Print all of the data exactly, but drop the pictures.

Saved data entries:

_ _ _ _ _ _ _

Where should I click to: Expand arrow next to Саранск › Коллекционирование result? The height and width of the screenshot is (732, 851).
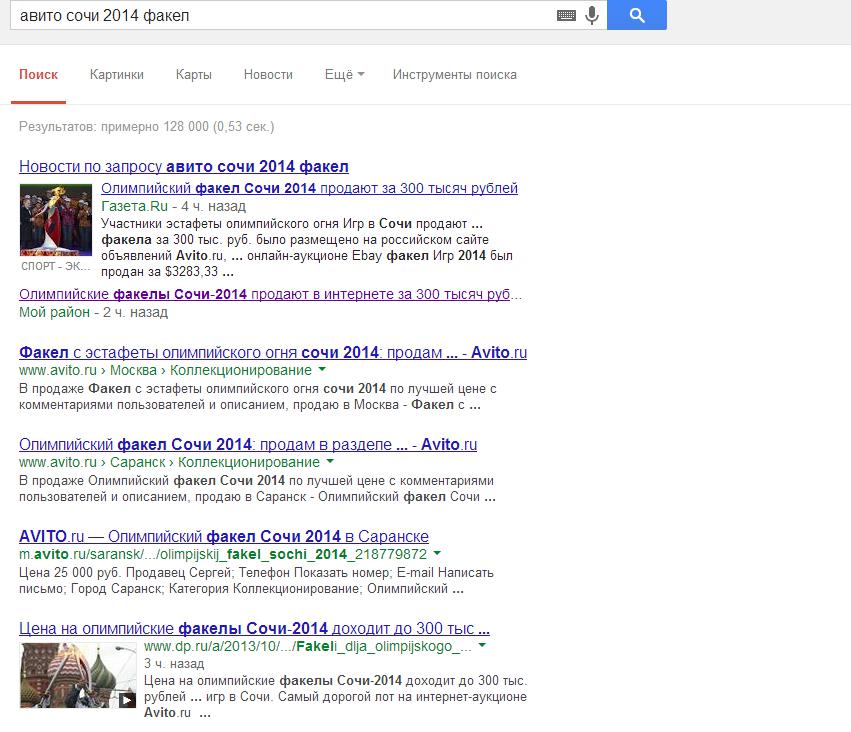tap(328, 462)
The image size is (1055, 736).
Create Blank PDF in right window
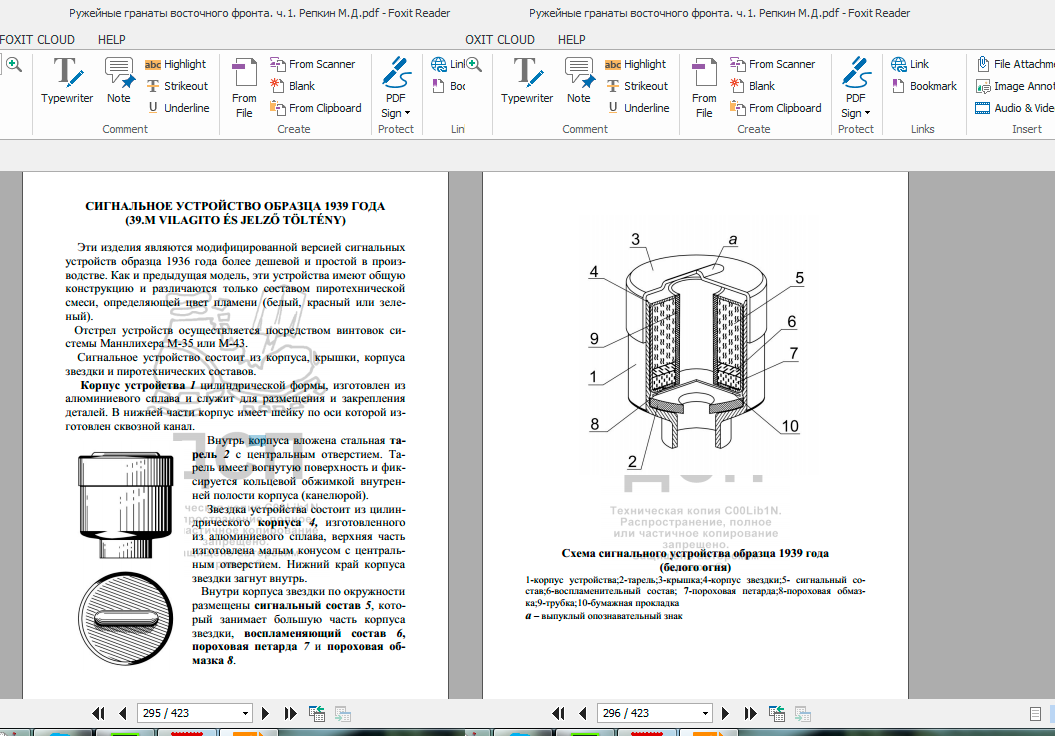click(752, 86)
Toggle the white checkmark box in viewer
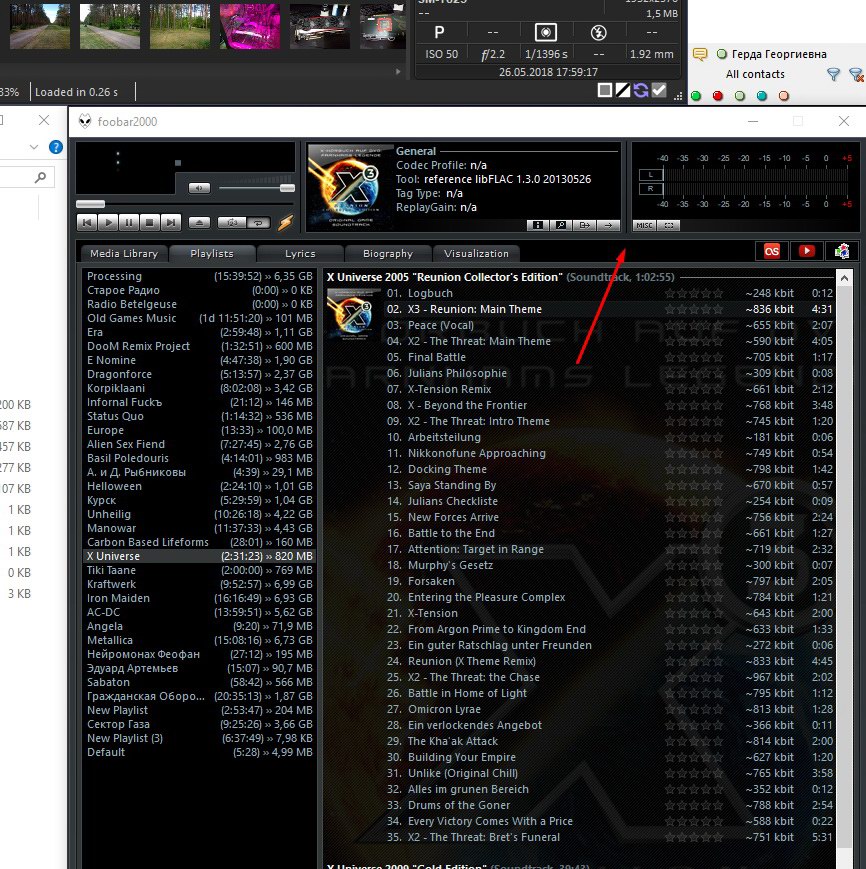The height and width of the screenshot is (869, 866). point(659,91)
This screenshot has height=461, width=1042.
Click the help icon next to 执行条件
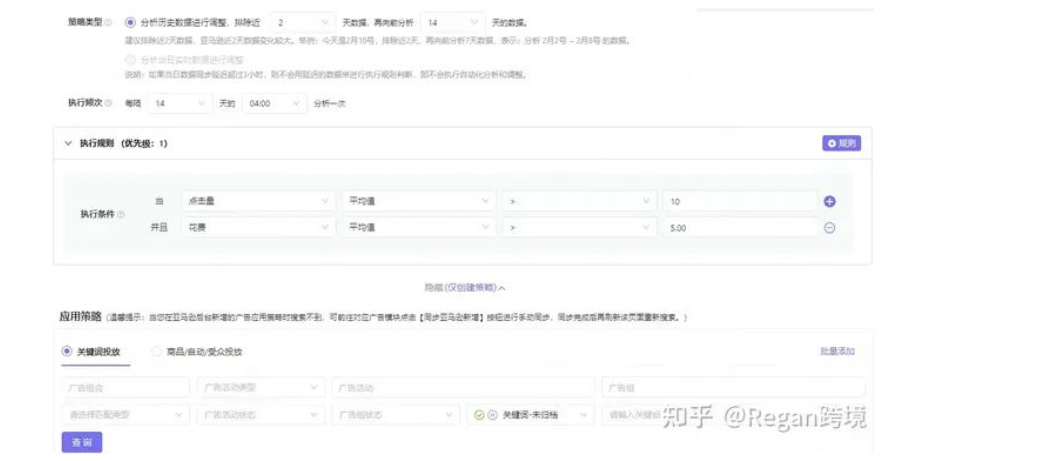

_ _ _ _ _ _ _

*EXPECTED OUTPUT*:
Where should I click to: Expand arrow next to Саранск › Коллекционирование result? The height and width of the screenshot is (732, 851).
tap(328, 462)
The image size is (1055, 736).
Create Blank PDF in right window
click(752, 86)
Toggle the white checkmark box in viewer
The height and width of the screenshot is (869, 866). point(659,91)
This screenshot has height=461, width=1042.
Click the help icon next to 执行条件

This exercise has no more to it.